This feeling gave rise to the system of accommodation, as it has been called, according to which the inspired preachers of the Gospel were supposed to have adapted their language to the prejudices of their hearers, and to have employed, by way of figure and illustration, the popular conceptions of the time without themselves entertaining them. It must be observed, that the whole of Protestant theology has emerged out of a strong belief in the plenary inspiration of the Bible. Even the freest forms of it, as, for example, the Socinian, have been distinguished by a deep reverence even for the letter of Scripture. We might almost say, that a rigidly Scriptural Christianity is the outward mark and sign of Protestantism.
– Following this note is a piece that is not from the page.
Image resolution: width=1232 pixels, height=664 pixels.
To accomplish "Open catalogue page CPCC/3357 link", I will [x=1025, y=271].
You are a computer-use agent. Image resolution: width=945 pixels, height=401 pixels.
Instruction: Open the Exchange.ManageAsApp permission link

What was felt or perceived to be true in morals, in philosophy, or in religion, it was assumed must be found whole and entire within the limits of the Sacred Volume. On this system, then, only one of two alternatives seemed left to the believers; either an implicit acquiescence in the literal interpretation of the words of Scripture, taken in their unforced and obvious sense, without any regard to its irreconcilableness with the conclusions of modern science and philosophy; or else the supposition, that the Sacred writers had veiled the truths they taught in language adjusted to the low and imperfect education of their contemporaries. They were said to avail themselves of Jewish modes of speech, to make impressive and intelligible their Christian doctrines. Their words, it was contended, appeared to state one thing, but the real meaning of them involved another.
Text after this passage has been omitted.